Multi-objective Evolutionary Merging Enables Efficient Reasoning Models
Summary: arXiv:2604.06465v1 Announce Type: cross
Abstract: Reasoning models have demonstrated remarkable capabilities in solving complex problems by leveraging long chains of thought. However, this more deliberate reasoning comes with substantial computational overhead at inference time. The Long-to-Short (L2S) reasoning problem seeks to maintain high accuracy using fewer tokens, but current training-free model merging approaches rely on scalarized, fixed-hyperparameter arithmetic methods that are highly brittle and force suboptimal compromises.
Introduction to Evo-L2S
To address the limitations of existing methods, we introduce Evo-L2S, a novel framework that formulates L2S reasoning as a multi-objective optimization challenge.
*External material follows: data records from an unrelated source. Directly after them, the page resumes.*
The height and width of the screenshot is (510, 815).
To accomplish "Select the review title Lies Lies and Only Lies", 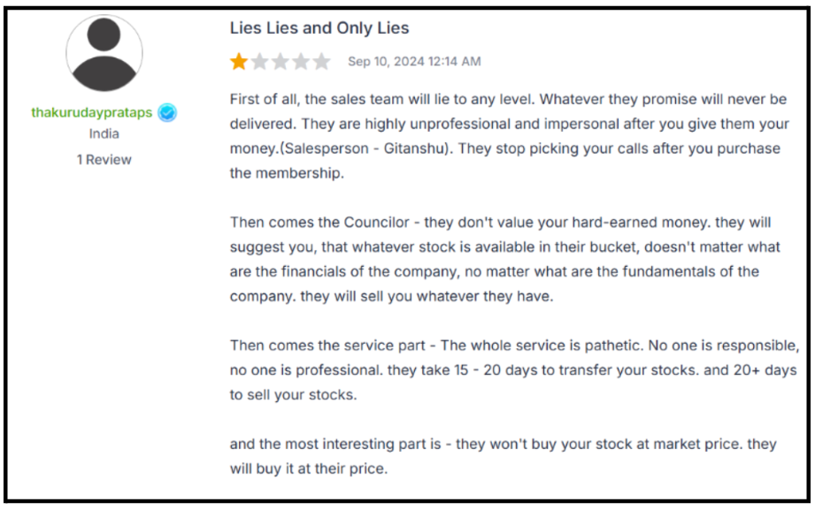I will (319, 27).
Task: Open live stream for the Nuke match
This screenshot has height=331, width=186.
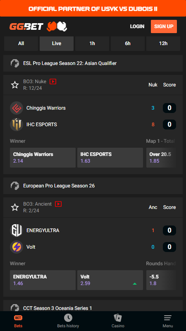Action: click(53, 82)
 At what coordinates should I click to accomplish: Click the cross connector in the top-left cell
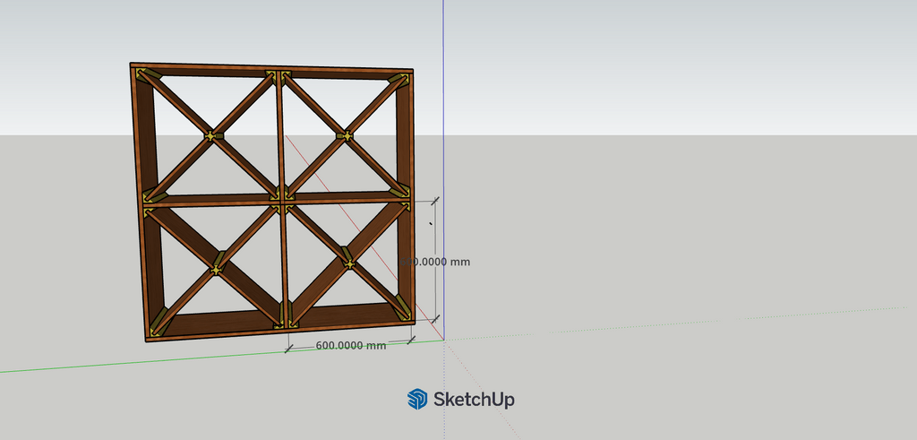click(x=211, y=136)
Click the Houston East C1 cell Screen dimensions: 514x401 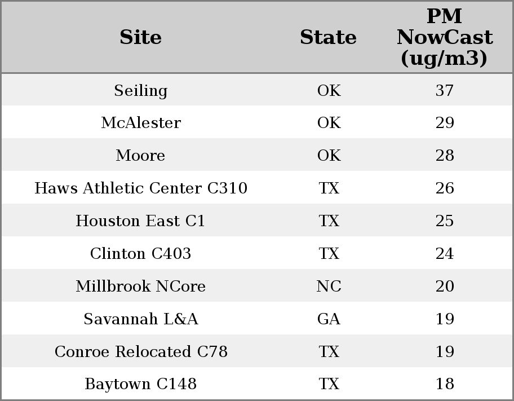click(x=141, y=221)
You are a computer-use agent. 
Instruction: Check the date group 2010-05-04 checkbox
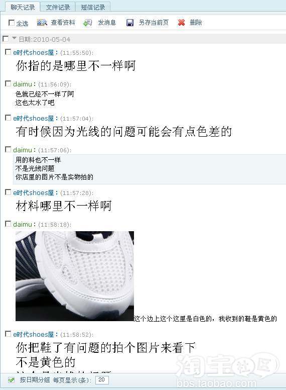6,39
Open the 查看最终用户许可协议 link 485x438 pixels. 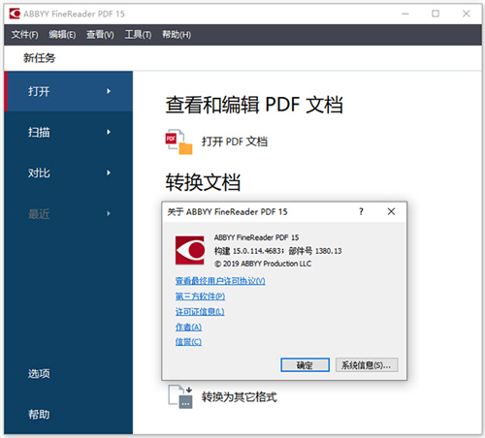220,281
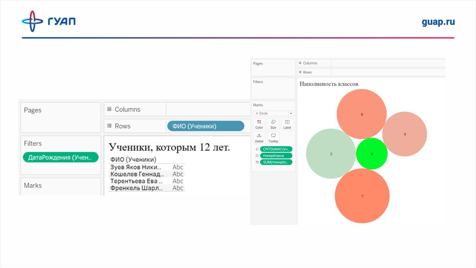Select the CNTD(ФИО) marks pill
This screenshot has width=476, height=268.
tap(276, 149)
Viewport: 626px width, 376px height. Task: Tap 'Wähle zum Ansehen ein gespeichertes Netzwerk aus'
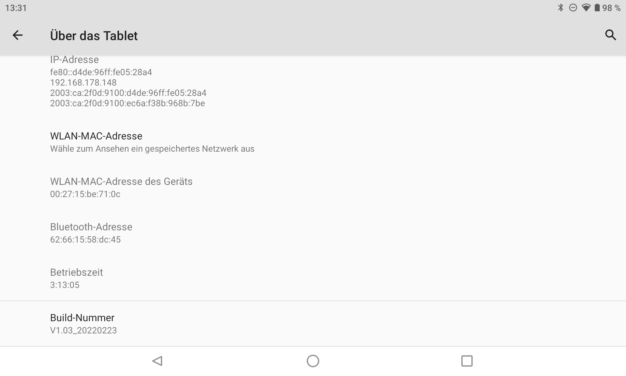[x=152, y=149]
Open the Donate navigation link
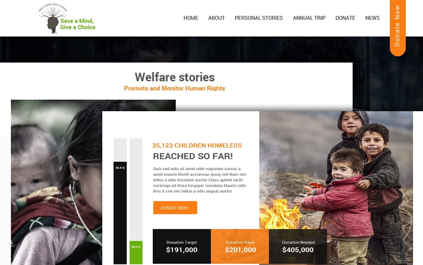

This innovative approach leverages evolutionary model merging to explicitly optimize the trade-off between reasoning accuracy and output length, resulting in a robust Pareto front of merged models.
Key Features of Evo-L2S
- Multi-objective Optimization: Evo-L2S treats L2S reasoning as a multi-objective task, allowing for simultaneous optimization of multiple criteria.
- Evolutionary Model Merging: The framework employs evolutionary strategies to enhance the merging process, yielding more effective models.
- Pareto Front Generation: By producing a Pareto front, Evo-L2S provides a range of optimal solutions that balance accuracy and output length, catering to diverse application requirements.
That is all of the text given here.